NetBSD Problem Report #53053

From abs@forsaken.absd.org  Sun Feb 25 01:36:27 2018
Return-Path: <abs@forsaken.absd.org>
Received: from mail.netbsd.org (mail.netbsd.org [199.233.217.200])
	(using TLSv1.2 with cipher ECDHE-RSA-AES256-GCM-SHA384 (256/256 bits))
	(Client CN "mail.NetBSD.org", Issuer "mail.NetBSD.org CA" (not verified))
	by mollari.NetBSD.org (Postfix) with ESMTPS id 24E797A18F
	for <gnats-bugs@gnats.NetBSD.org>; Sun, 25 Feb 2018 01:36:27 +0000 (UTC)
Message-Id: <20180225001744.7E89A3974B3@forsaken.absd.org>
Date: Sun, 25 Feb 2018 00:17:44 +0000 (GMT)
From: abs@absd.org
Reply-To: abs@absd.org
To: gnats-bugs@NetBSD.org
Subject: Building lang/go hangs DOM0 xen kernel
X-Send-Pr-Version: 3.95

>Number:         53053
>Notify-List:    gson@gson.org
>Category:       kern
>Synopsis:       non-MULTIPROCESSOR hangs building lang/go
>Confidential:   no
>Severity:       critical
>Priority:       medium
>Responsible:    kern-bug-people
>State:          closed
>Class:          sw-bug
>Submitter-Id:   net
>Arrival-Date:   Sun Feb 25 01:40:00 +0000 2018
>Closed-Date:    Mon Jun 11 10:49:45 +0000 2018
>Last-Modified:  Mon Jun 11 10:49:45 +0000 2018
>Originator:     abs@absd.org
>Release:        NetBSD 8.0_BETA
>Organization:

>Environment:
System: NetBSD forsaken.absd.org 8.0_BETA NetBSD 8.0_BETA (GENERIC) #0: Sun Feb 11 02:12:12 GMT 2018 abs@hermes.social-events.net:/var/obj/nbbuild-8-amd64/objdir/sys/arch/amd64/compile/GENERIC amd64
Architecture: x86_64
Machine: amd64
>Description:
Try to build pkgsrc/lang/go.
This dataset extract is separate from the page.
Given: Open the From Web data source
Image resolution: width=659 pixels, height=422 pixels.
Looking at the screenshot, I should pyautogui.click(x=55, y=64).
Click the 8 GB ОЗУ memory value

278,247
Output stops at:

    ===> Building for go-1.9.4
    cd /var/obj/pkg/lang/go/work/go/src && env GOROOT_BOOTSTRAP=/usr/pkg/go14 GOROOT
    _FINAL=/usr/pkg/go  /usr/pkg/bin/bash ./make.bash
    ##### Building Go bootstrap tool.
    cmd/dist

Reproduced on two different boxes - an i7 based Dell desktop and
an i5 Thinkpad T420s.

Also tested under -current (kernel only) on same T420s, same issue

NetBSD descent.absd.org 8.99.12 NetBSD 8.99.12 (XEN3_DOM0) #0: Sat Feb 24 14:06:27 UTC 2018  mkrepro@mkrepro.NetBSD.org:/usr/src/sys/arch/xen/compile/XEN3_DOM0 amd64

Typically installed package for go14 has just been installed before ths go build and it ends up corrupted, requiring a pkg_delete go14;pkg_admin rebuild; pkg_add .../go14

>How-To-Repeat:
drop to boot prmopt
boot -1

cd pkgsrc/lang/go
cvs update -rpkgsrc-2017Q4
make depends; sync
make install

>Fix:


>Release-Note:

>Audit-Trail:
From: coypu@sdf.org
To: gnats-bugs@netbsd.org
Cc: 
Subject: Re: port-xen/53053: Building lang/go hangs DOM0 xen kernel
Date: Sun, 25 Feb 2018 15:39:13 +0000

 Hand transcribed backtrace
 NOTE: xen dom0 kernels aren't MULTIPROCESSOR.

 cv_wait_sig
 lwp_wait
 exit_lwps
 exit1
 sys_exit
 syscall

Reproduced on -current amd64 (non-xen), boot with multiprocessor disabled.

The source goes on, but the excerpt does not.